After Sony’s India business called off the merger, Zee Entertainment Enterprises Limited (ZEEL) finds itself in the tough spot of having to find another saviour even as the digital onslaught is taking a toll on linear TV business and a much larger merger is brewing between Reliance Industries Limited (RIL)-Disney Star which will likely corner a lion’s share of the advertising revenues.
“ZEEL’s linear TV is already facing its share of trouble and the digital business requires substantial amount of investment to keep up with the pace of growth,” says Managing Partner Vivek Menon of NV Capital, adding that it is imperative for them to get the mix of growth and profitability right.
Brokerage firm Elara Capital highlighted in a note that ZEEL reported a muted performance in terms of growth and profitability over the last two years. “Revenue growth has converged to 2.2% during financial years FY20 to FY24 (estimated) and Ebitda margin dipped to 10.2% (9MFY24E) due to losses in the OTT segment and lower growth in the linear TV segment.”
Besides, Disney Star had sub-licensed its TV rights for the 2024-27 ICC cricket tournaments to ZEEL in August 2022 in a one-of-a-kind deal. Elara estimates Rs 1,520 crore annual loss for ZEEL in FY2024-25 and beyond owing to hefty content costs, lower sports ad revenues and cricket content being free available for free on other OTT platforms. The total cost of the bundled deal for Disney Star was an estimated Rs 25,000 crore for TV+ digital for 2024-27.
“The tournaments will begin from this calendar year. If ZEEL honours the contract, it is going to hurt them because there is a huge amount of loss to be written off. If they do not honour the Disney contract, there are legal implications for Zee,” says Karan Taurani, media analyst and senior Vice-President, Elara Capital.
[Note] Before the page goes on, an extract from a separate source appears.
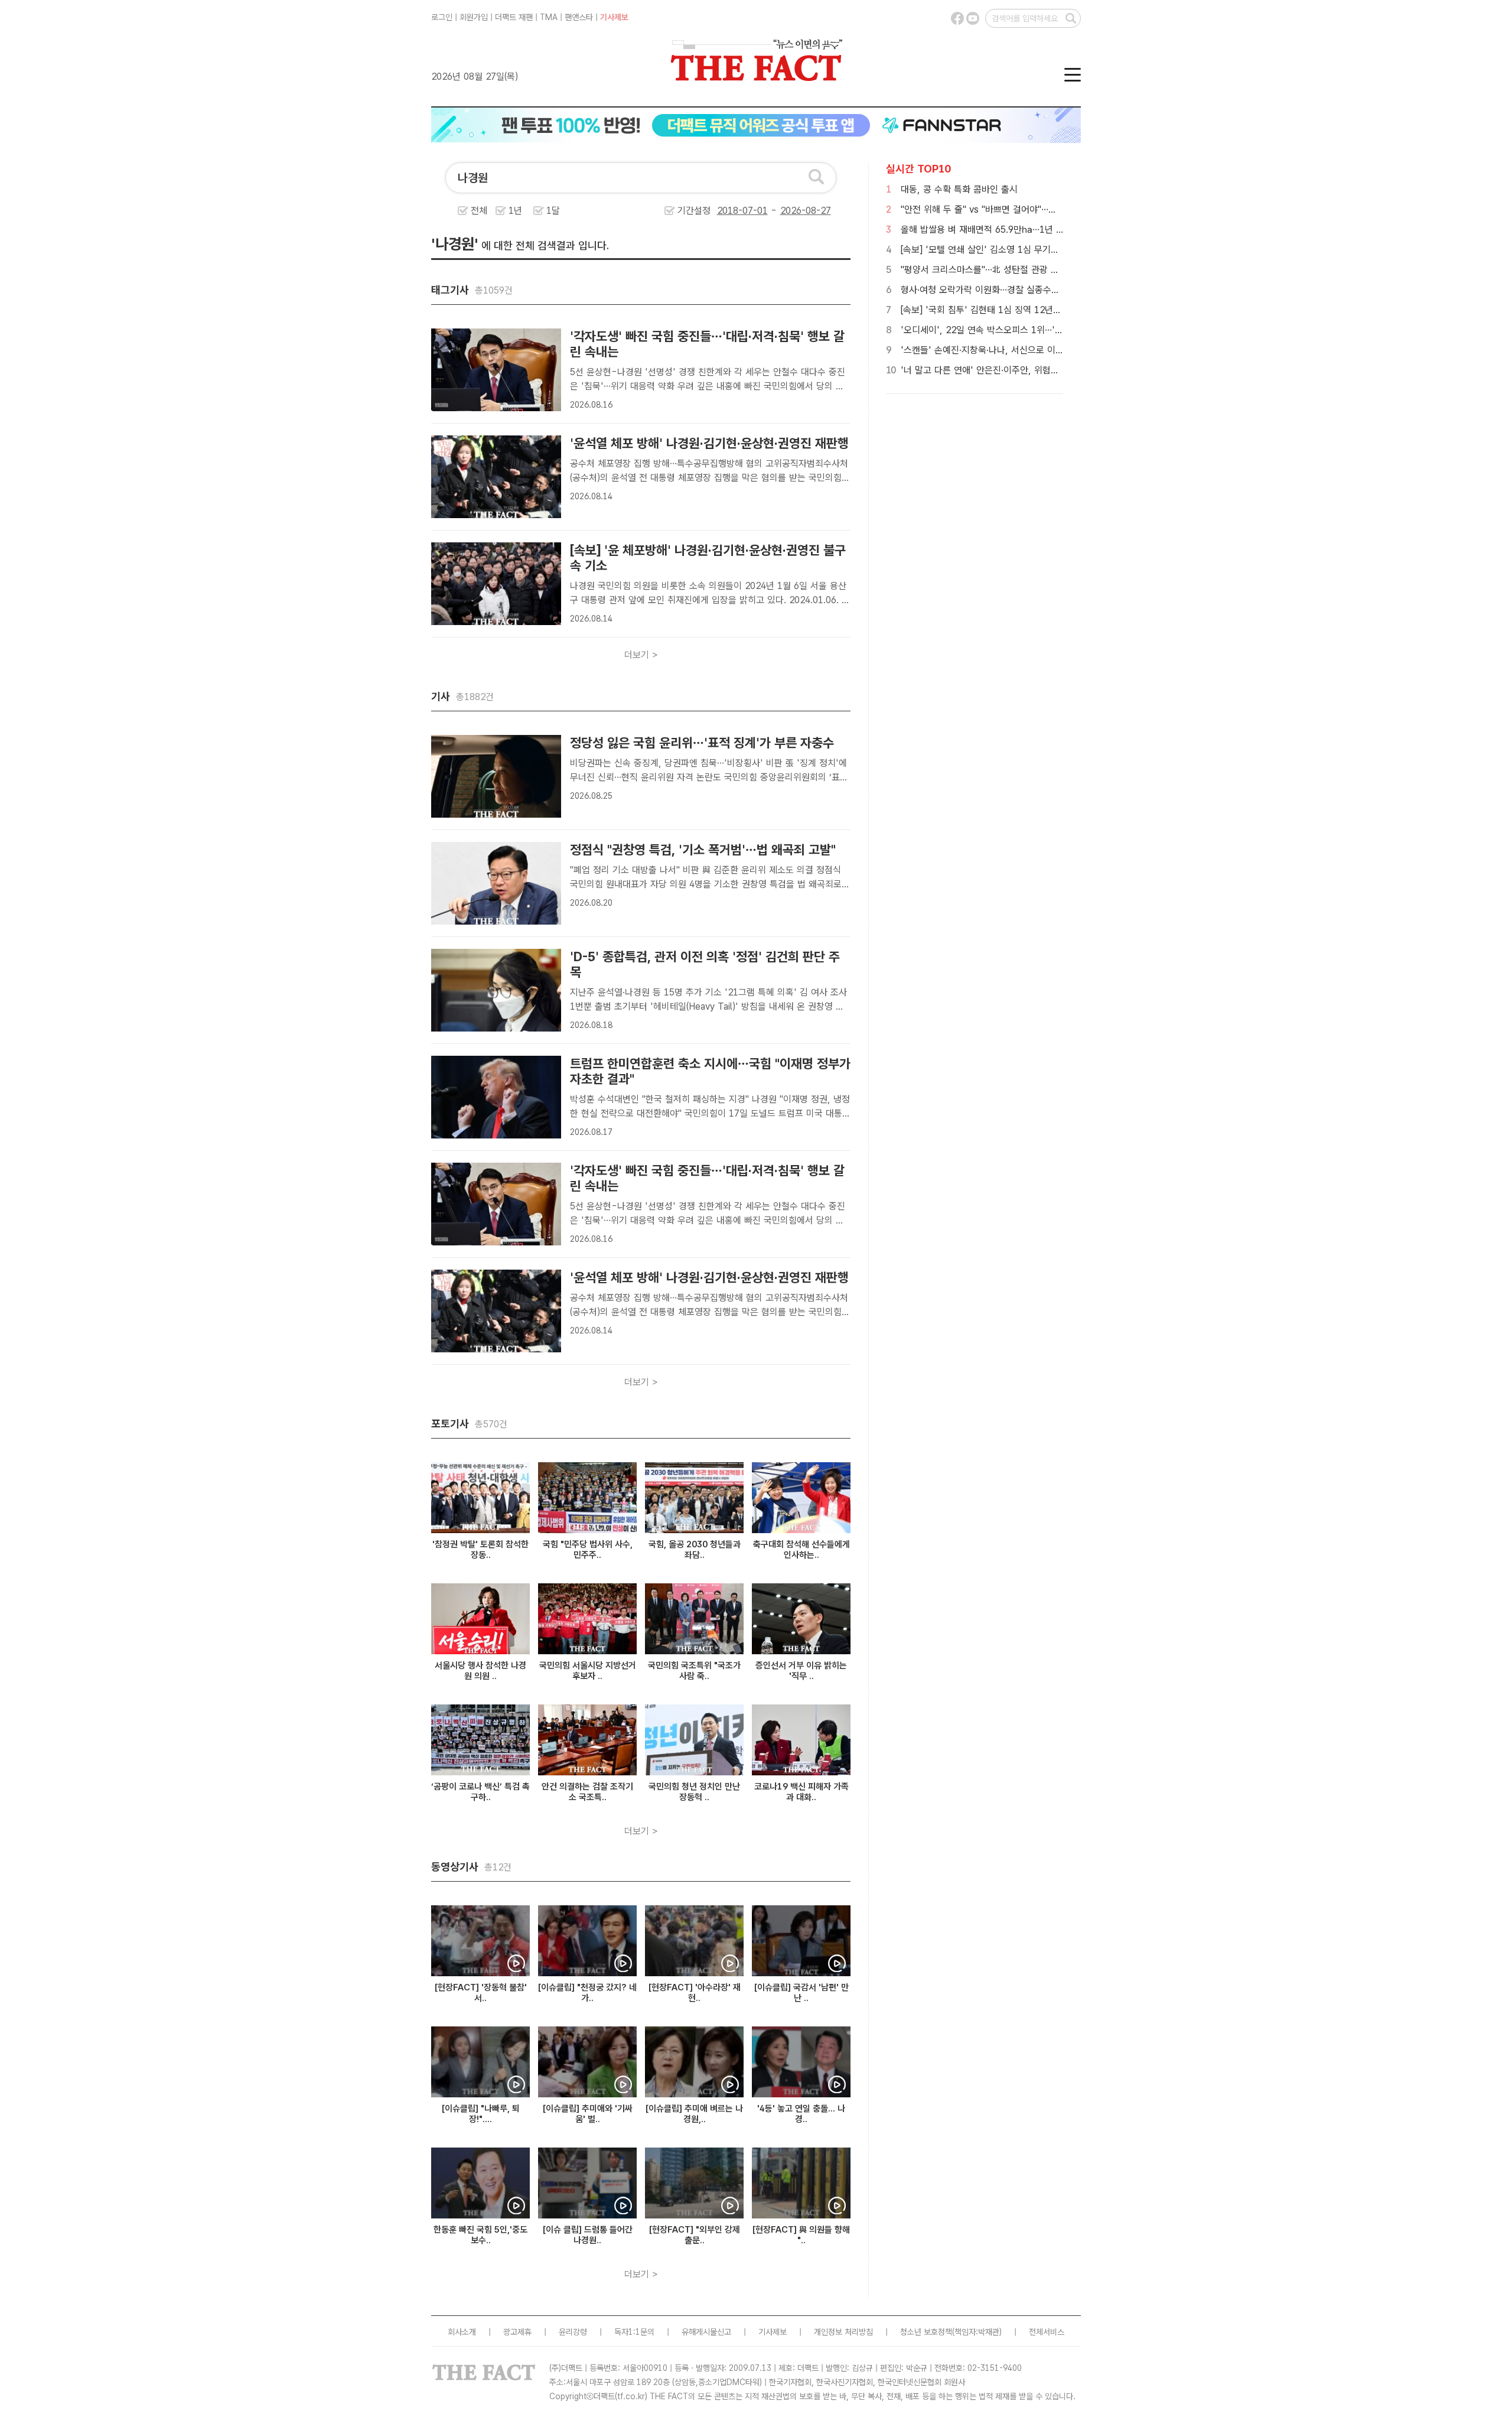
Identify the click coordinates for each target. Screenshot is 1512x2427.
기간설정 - (728, 210)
Sports was one of the missing pieces of the puzzle for ZEEL that Sony would have fulfilled had the merger gone through. Zee’s sports strategy, especially for its digital platform, looks uncertain now given that it only has about Rs 600 crore of cash reserve, adds Taurani.
“The need of the hour for them is to create a back-up plan in the form of a white knight to support them in the road ahead since there are various hurdles on multiple fronts that they would need to encounter,” says Menon.
Sony was, in fact, their white knight after American firm Invesco – their largest shareholder – wanted the Goenka family out. But now that Sony has also called it quits on them, ZEEL is back to where it was, except that it now has legal battles with Sony and a Reliance-Disney merger to contend with additionally.